You're not really comparing them across eras, as I understood it, though - you're measuring them against the quality of play that existed in their era, and basing the rankings on that evaluation. That's a measurement that can be made relatively easily; we have statistics and other documentary evidence that shows how a given player compared to his contemporaries. Even when the evidence is sketchy, as it often is with pre-1960's European players, there's almost always enough to at least make an educated guess by doing things like examining how well they played against North Americans for whom a more definitive assessment can be made. In short, the material is available to make an evaluation that's reasonably objective.
But how do you evaluate "state of development" on a nation-by-nation (or even region-by-region) basis? There are no meaningful ways to compare the hockey played by Vsevolod Bobrov, a professional athlete in all but name, on a state-organized team surrounded by world-class athletes, with that played by Dan Bain in his off-work hours for a team he joined when it ran a newspaper ad offering tryouts. Fifty years and vast changes in the game separate them. The only slightly similarity is that hockey had been introduced to their respective countries a similar amount of time earlier. Yet it's suggested that they represent the same level of development? That's a purely subjective statement that can't be backed up by any concrete evidence.
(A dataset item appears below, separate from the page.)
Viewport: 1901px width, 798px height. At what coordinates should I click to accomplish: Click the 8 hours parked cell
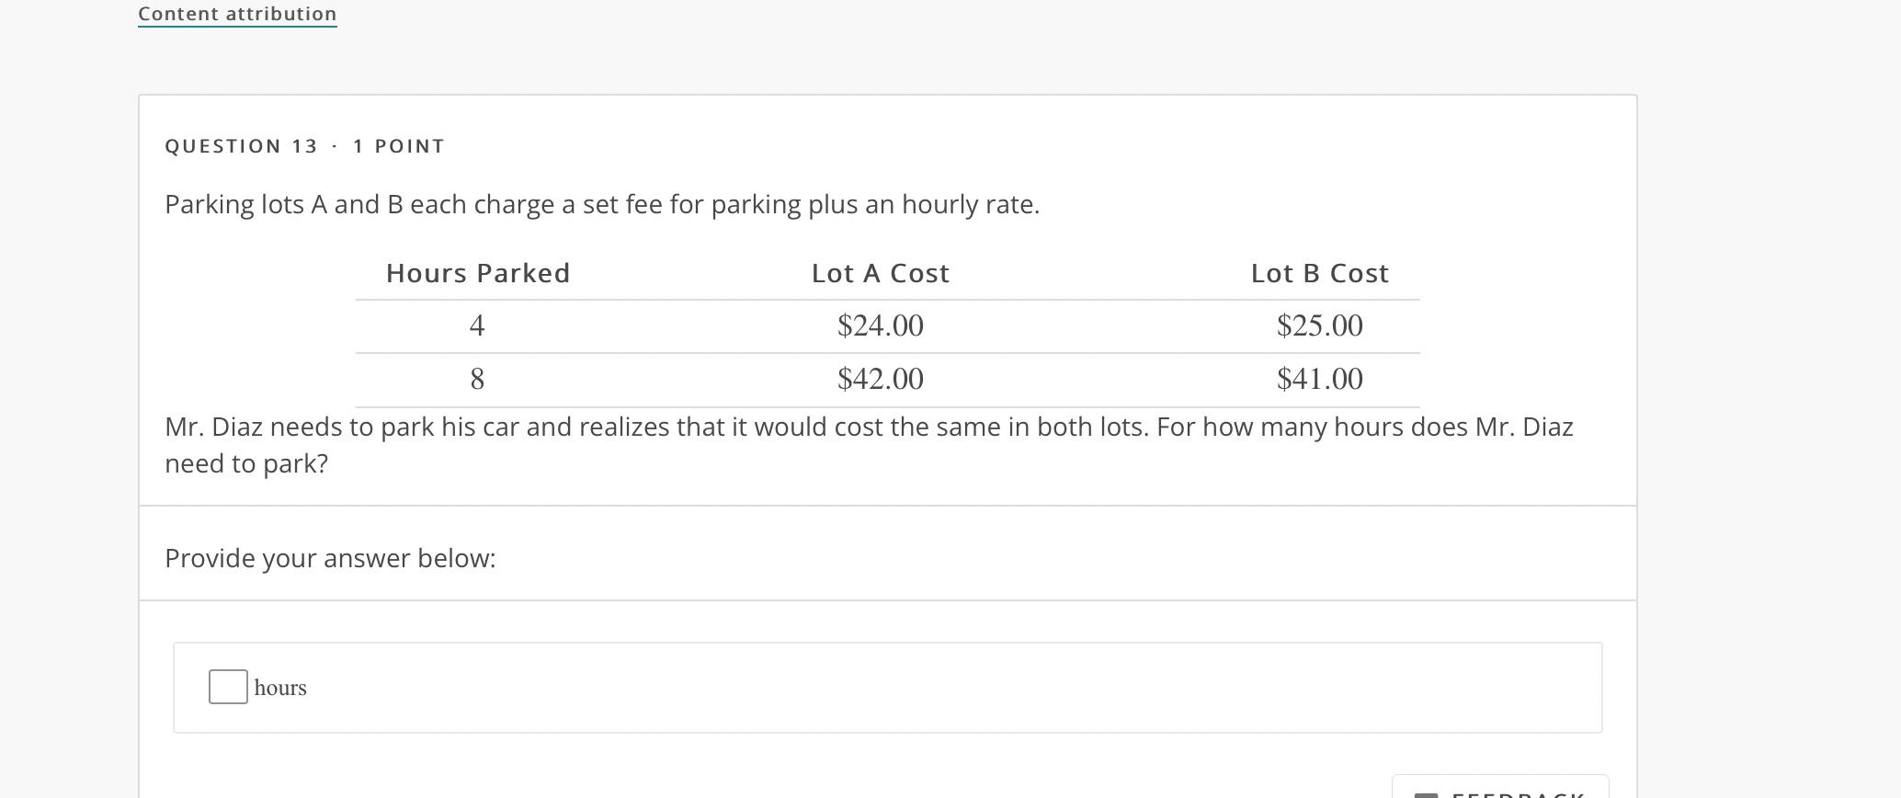(x=477, y=379)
To consider where this line of thinking takes you, consider Erich Kühnhackl. Czech-born and -trained, played his entire adult career in (and for) Germany. So, do you evaluate him according to the Czechoslovakian players of his generation, or the Germans? Or Helmut Balderis. Latvian, but played most of his career while Latvia was part of the USSR. Is he evalutated to a different standard than, say, a Russian of the same era like Sergei Makarov? Or Mike Buckna: star of the early Czechoslovakian game, pretty good senior league player and fringe NHL prospect when he returned to Canada, where he had learned to play in the first place.
And those countries - the game has been around for roughly the same amount of time in Germany and then-Czechoslovakia. But by Kühnhackl's time, the Czechoslovaks were clearly playing at a higher level. So if Kühnhackl is considered German, does he get evaluated to a softer standard than Milan Novy, or the same one? And Latvia was playing internationally more than two decades earlier than the USSR - does that mean the game was more advanced there, despite Russia clearly being the center of the Soviet hockey universe?
Those are the kind of calls you'll have to make to set up some standards for the list. And every time you make them, you'll be doing so based on much vaguer evidence than you used for evaluating players on the first go-round. Is that going to produce a list more meaningful than the first one?